Yup, in my business we pretty much have to recommend evaluation by a structural engineer if stamped plans are not available even if we are convinced such trusses are way overbuilt, because the *next* buyer may have similar concerns. For same reason I always recommend that a copy of SE's clearance letter *be stapled to the truss* closest to the attic access


----------



## kwikfishron (Mar 11, 2010)

I wouldn’t say that the use of “gang nails” (not metal plates) is a “fast way to cut corners”. It’s all engineered. That’s why they're called “engineered trusses”. A truss factory is just that, a factory. Speed in production is everything. Not to mention gang nails provide a flush connection unlike a plywood gusset that may cause issues in packing and shipping.

Have you ever tried to pull a gang nail off? Not fun.


----------



## Chriscr (Aug 11, 2010)

Hey kwikfishron I have know idea what you think you saw but what you are seeing is the end of the gusset not a gap there so before you tell me i overlooked something maybe you should ask questions first and i think it will be fine i had 4 guys up there over 800 lbs of weight and she didnt budge........and handyman its not a 2 car garage its a one car garage and my work shop to the left of the door and storage on the right side or there will be room for me to tear a car or truck apart to rebuild it


----------



## handy man88 (Jan 23, 2007)

jiju1943 said:


> Have you ever seen the metal plates pressed in personally? If you did and still thought they were the best thing going I would question your building expertise. It is very obvious that the metal plates do hold or they wouldn't be still using them, right? It is a fast way to cut corners and for the high dollar presses you are talking about, the ones the company I worked for would have cost about $500 as it was just one press that had to be taken to each gusset.
> 
> By the way, how many houses have you built and how big were they?

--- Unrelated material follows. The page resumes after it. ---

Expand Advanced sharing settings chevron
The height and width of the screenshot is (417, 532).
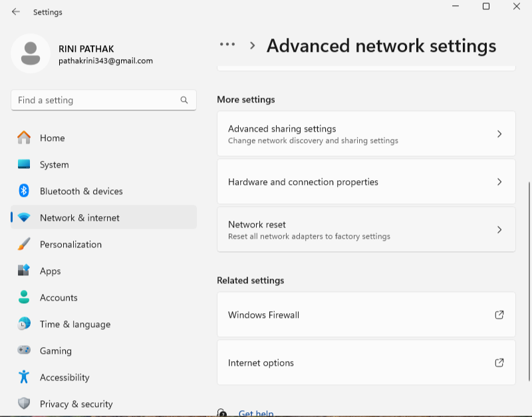click(x=499, y=134)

I guess you'll get a chuckle driving down the highway next time when there's suddenly going to be roofs collapsing like dominoes at the nearest McMansion community. 

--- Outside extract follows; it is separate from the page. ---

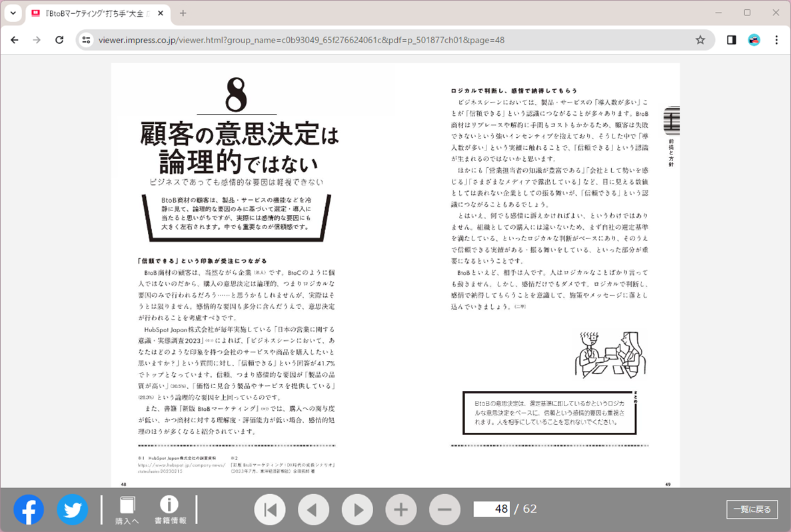
Task: Open the Chrome three-dot menu
Action: click(x=776, y=40)
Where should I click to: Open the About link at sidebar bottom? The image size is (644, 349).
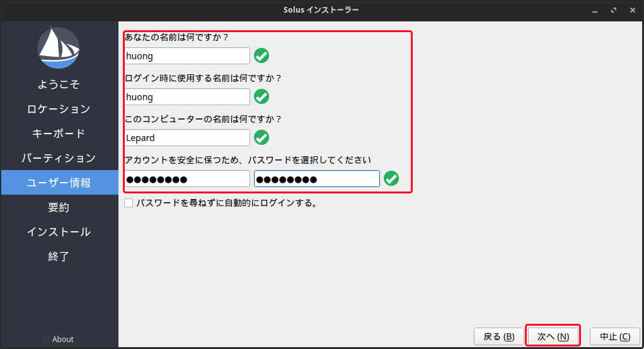point(63,339)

I've seen gussets pressed into trusses and the presses that were used are large enough to press all the gussets at once for a single truss. I'm talking about large hydraulic presses, not the tiny ones you're experienced with.

As I've said before, I have no problems with the wood gussets as long as they meet code.


----------



## handy man88 (Jan 23, 2007)

kwikfishron said:


> I wouldn’t say that the use of “gang nails” (not metal plates) is a “fast way to cut corners”. It’s all engineered. That’s why they're called “engineered trusses”. A truss factory is just that, a factory. Speed in production is everything. Not to mention gang nails provide a flush connection unlike a plywood gusset that may cause issues in packing and shipping.
> 
> Have you ever tried to pull a gang nail off? Not fun.

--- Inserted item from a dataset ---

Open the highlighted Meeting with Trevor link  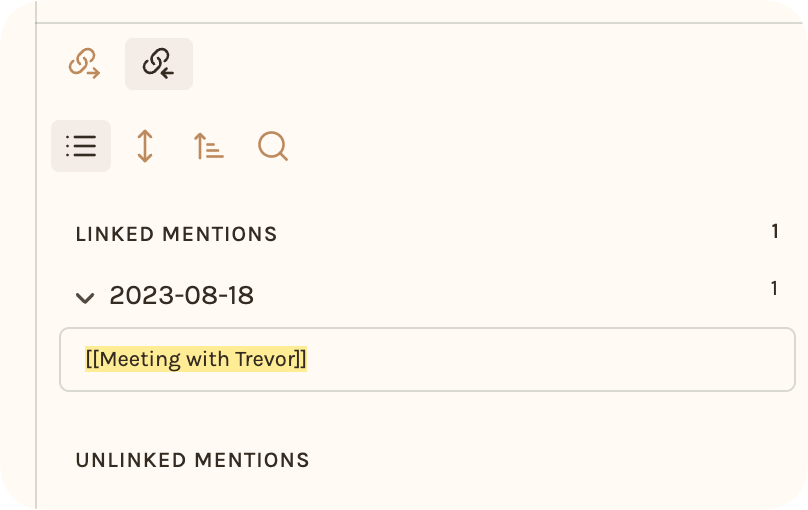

Not only packing and shipping, but a lot of times, these trusses are left out exposed to the environment after delivered to the job site until they are installed and a roof is put over the house. We all know what happens to glued and nailed wood when exposed to the elements, such as delamination, warping, cracking, etc.

I'm not so sure what "speed manufacturing" does for you when comparing gang nail installation vs. nails/glue/boards. For sure, there's less capital equipment investment for the latter. I mean, how much more effort does it take to put down a bead of adhesive, and nail down precut boards with a nail gun?


----------



## kwikfishron (Mar 11, 2010)

Don’t know about speed but it’s defiantly more material.


----------



## MJW (Feb 7, 2006)

My pole barn is built just like that. It is 30 years old though. Would I waste my time to save a few hundred bucks and take full responsibility????? Never. It's his bed, he can sleep in it. Anyone's approval or disapproval on a website means nothing. If anything happens, someone will be looking for the responsible party.

IMO, you are playing with fire. I've seen plenty of barns come tumbling down with heavy snow.

BTW, you are going to need plenty more strongholds on the bottom of those trusses to pass inspection. Your inspection card from the truss company will show where and how to place them. Better do some research because you are now the truss company.


----------



## Gary in WA (Mar 11, 2009)

Looks like you are almost there. Some basic bracing: http://www.sbcindustry.com/images/publication_images/pbrace.pdf

Add a 2x4, alongside (inside) and below the gable top chords you weakened with the let-in lookouts. This is your weak area carrying the overhang snow load rated at double the roof square foot snow load. 

Remember to notify your H.O.Insurance carrier of the new garage to maintain full coverage.

Put some H-2.5 Simpson connectors at each truss/wall joint for high winds and up-lift.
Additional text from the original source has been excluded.